From the Otsego Herald
for Saturday, Jan. 16, 1813
Compiled, with comments
by HUGH C. MacDOUGALL
Died, in Cazenovia, on the 15th ult. [December] Mr. JOSEPH HEWES, in the 19th year of his age, son of Mr. Daniel Hewes of Springfield, in this county. He was a volunteer in his country’s service, and was on his return from Niagara, to his native town — but the cold hand of death arrested him on his journey! Thus has a patriotic volunteer met an early death far from friends and relatives.
COMMENT: Joseph John Hewes was born Feb. 16, 1793, the son of Daniel Hewes (1755-1846) and Sarah Cushman (1755-1836). He had six brothers and five sisters.
Cooperstown street law
A LAW RELATIVE TO STREETS
Passed November 22d, 1812
I. Be it ordained by the Trustees of the Village of Cooperstown, That one fifth part of the street on each side thereof, be appropriated for side walks, and that no person shall lay, deposit or leave any wood, timber, wagon, cart, sleigh, wheelbarrow, or other obstruction whatever, in or upon the said side walks, under the penalty of twenty-five cents for every offence, and the further sum of twenty-five cents for every twenty-four hours the said obstruction shall be thereafter suffered to remain on the same.
II. And be it further ordained, That no person shall drive any wagon, cart, sleigh or sled, or ride on horseback on any of the said side walks, under the penalty of twenty-five cents for every offence.
III. And be it further ordained, That every person shall keep open the ditch adjoining to the side walk opposite his lot, and that every person who shall neglect or refuse to do so, within twenty-four hours after notice given him by one of the Trustees, shall forfeit and pay twenty-five cents.
IV. And be it further ordained, That no person shall deposit, or cause to be deposited, any firewood in any street or alley in this Village, and suffer the same to remain, during the months of January, February, March and April, for more than forty-eight hours, and, during the remainder of the year, for more than twenty-four hours, under the penalty of twenty-five cents for each offence, and of twenty-five cents for every day the same shall remain thereafter.
V. And be it further ordained, That no person shall permit or suffer any geese or swine to remain at large within any street or alley in this Village, or suffer or permit any cow to run at large within the same during the months of December, January, February and March, under the penalty of twenty-five cents for every offence. –
COMMENT: Although Cooperstown had been a village since 1807, it was only in 1812 (when its name was officially changed from Otsego to Cooperstown) that its trustees actually began to govern.
Recapture of Moscow
Capture of Moscow by the Russians. On the morning of the 20th [October, 1812], Count Wittgenstien stormed Polotsk after two days hard fighting. 45 staff and superior officers, and 3000 rank and file were made prisoners, and an extraordinary number of the French were killed.
The Russian loss also was considerable, but their success was complete.
The Petersburgh militia and volunteers had joined before this battle, and had distinguished themselves in the most brilliant manner.
On the 22d, the corps of General Winziegerode entered Moscow, having obliged the French to evacuate the place with such precipitation, that they abandoned all their hospitals.
COMMENT: During the French occupation, on Sept. 14 to 18, most of Moscow (some say three quarters of its buildings) were destroyed by fire.
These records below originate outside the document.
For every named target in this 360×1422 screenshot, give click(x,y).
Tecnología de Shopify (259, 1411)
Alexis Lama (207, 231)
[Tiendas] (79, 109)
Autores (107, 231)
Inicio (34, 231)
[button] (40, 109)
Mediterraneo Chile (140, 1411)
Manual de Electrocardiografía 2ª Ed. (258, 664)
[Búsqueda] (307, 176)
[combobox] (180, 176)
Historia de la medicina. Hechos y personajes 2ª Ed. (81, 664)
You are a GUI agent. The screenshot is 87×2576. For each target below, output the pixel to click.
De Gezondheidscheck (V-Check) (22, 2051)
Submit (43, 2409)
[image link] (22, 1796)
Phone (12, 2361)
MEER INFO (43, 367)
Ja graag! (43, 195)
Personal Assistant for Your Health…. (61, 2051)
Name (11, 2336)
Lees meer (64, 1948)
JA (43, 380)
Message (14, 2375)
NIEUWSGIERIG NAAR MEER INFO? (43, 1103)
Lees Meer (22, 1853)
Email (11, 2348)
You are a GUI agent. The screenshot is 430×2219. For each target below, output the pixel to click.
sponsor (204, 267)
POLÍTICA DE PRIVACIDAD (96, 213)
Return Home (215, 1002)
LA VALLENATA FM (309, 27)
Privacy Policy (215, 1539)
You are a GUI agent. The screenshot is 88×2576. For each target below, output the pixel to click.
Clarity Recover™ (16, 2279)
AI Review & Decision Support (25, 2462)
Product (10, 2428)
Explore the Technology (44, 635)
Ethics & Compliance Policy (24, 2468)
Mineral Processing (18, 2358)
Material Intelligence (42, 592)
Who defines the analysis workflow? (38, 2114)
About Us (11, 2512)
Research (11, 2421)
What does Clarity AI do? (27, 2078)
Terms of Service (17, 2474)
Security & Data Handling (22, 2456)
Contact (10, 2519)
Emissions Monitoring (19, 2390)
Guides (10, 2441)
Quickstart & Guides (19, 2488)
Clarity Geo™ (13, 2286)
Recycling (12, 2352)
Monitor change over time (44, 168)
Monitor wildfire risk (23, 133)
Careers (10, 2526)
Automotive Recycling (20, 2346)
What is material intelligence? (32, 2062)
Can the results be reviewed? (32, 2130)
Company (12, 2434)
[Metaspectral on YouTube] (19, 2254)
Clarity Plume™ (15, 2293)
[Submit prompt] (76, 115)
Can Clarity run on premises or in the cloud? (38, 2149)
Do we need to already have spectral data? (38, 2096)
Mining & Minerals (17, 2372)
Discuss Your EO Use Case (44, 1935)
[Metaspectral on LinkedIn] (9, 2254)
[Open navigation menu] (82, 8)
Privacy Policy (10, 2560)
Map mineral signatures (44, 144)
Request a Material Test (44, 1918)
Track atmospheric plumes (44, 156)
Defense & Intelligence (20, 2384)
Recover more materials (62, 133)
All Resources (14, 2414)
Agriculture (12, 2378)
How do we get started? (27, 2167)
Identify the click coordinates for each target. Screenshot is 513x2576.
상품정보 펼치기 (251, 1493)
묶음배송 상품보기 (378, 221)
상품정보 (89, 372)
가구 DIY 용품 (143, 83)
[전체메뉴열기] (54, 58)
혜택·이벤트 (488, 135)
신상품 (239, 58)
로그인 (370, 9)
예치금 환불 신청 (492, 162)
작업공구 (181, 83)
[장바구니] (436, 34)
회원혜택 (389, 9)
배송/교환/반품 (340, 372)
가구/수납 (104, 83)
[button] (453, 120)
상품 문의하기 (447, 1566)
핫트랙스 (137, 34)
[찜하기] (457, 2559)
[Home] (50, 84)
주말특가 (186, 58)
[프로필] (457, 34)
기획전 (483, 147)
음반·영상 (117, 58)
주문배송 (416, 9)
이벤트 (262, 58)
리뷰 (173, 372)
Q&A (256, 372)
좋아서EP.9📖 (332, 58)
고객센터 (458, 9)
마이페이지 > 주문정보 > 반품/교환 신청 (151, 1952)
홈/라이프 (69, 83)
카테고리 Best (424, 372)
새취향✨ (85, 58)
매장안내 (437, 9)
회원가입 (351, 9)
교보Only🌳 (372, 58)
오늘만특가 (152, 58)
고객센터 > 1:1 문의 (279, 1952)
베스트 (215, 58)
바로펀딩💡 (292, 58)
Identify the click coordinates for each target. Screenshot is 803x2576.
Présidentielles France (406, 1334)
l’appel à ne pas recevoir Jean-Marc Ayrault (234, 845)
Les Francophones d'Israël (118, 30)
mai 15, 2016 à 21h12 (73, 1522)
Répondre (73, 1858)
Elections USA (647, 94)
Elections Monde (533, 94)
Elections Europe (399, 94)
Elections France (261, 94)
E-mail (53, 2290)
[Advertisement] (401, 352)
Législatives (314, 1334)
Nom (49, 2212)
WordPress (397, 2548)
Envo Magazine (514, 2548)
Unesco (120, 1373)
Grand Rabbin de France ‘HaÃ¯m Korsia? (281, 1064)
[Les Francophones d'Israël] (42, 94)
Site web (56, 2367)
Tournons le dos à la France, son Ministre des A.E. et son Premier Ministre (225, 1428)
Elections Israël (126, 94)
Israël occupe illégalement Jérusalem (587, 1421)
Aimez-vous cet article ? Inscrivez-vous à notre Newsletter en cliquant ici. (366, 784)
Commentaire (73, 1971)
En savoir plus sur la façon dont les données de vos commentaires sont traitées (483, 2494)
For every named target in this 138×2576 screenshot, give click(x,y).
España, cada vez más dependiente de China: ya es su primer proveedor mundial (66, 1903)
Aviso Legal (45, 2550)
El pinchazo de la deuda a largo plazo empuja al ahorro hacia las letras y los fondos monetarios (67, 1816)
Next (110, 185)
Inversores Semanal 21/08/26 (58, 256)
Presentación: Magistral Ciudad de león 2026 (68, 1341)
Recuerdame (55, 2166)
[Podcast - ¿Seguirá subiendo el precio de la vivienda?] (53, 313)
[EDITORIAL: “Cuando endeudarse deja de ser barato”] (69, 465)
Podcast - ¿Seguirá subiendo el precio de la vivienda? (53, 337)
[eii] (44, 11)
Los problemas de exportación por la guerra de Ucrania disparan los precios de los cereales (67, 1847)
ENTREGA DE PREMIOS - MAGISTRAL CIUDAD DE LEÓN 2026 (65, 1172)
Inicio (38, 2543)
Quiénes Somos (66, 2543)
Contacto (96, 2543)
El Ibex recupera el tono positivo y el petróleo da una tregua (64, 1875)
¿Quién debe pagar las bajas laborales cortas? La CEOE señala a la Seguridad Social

The ancient Kremlin, however, survived. Much of the French army perished as it retreated out of Russia during the winter that followed. The Russian General Ludwig Adolph Peter, Count Wittgenstein (1769-1843), badly defeated the French army in Polotsk (now in the Republic of Bielorussia). Lieutenant General Ferdinand von Wintzingerode (1770-1818) led a unit of Cossacks in the recapture of Moscow.
We are informed that the Powder Mills, near Blandensburgh, were on Monday night, about one o’clock, set on fire, as it is believed, by an incendiary. The fire was discovered in the centre building and immediately the inhabitants of the neighborhood left their houses.
In about 15 minutes the house exploded, containing about four thousand pounds of powder. From the judicious arrangement of the establishment, the explosion was not communicated to other buildings; already the operations have been renewed.
The loss is stated not to exceed six thousand dollars, although the explosion was so violent, as to have shattered the glass of houses two miles distant, to have raised from the ground large frame buildings, bursting out their windows and doors….
General Hull returns
We learn from Washington City, that general Hull has been exchanged, not for 30 pieces of silver, but for 30 soldiers. It is expected he will be tried without delay. – Democratic Press.
COMMENT: Gen. William Hull (1753-1825) was the American officer who had on Aug. 16, 1812, surrendered Fort Detroit to British General Sir Isaac Brock without firing a shot, even though his troops far outnumbered the British. As this item indicates, he was widely considered a traitor to America. He was court-martialed and sentenced to death, but President Madison pardoned him. Hull died in Newton, Mass., after publishing two memoirs defending his conduct at Detroit.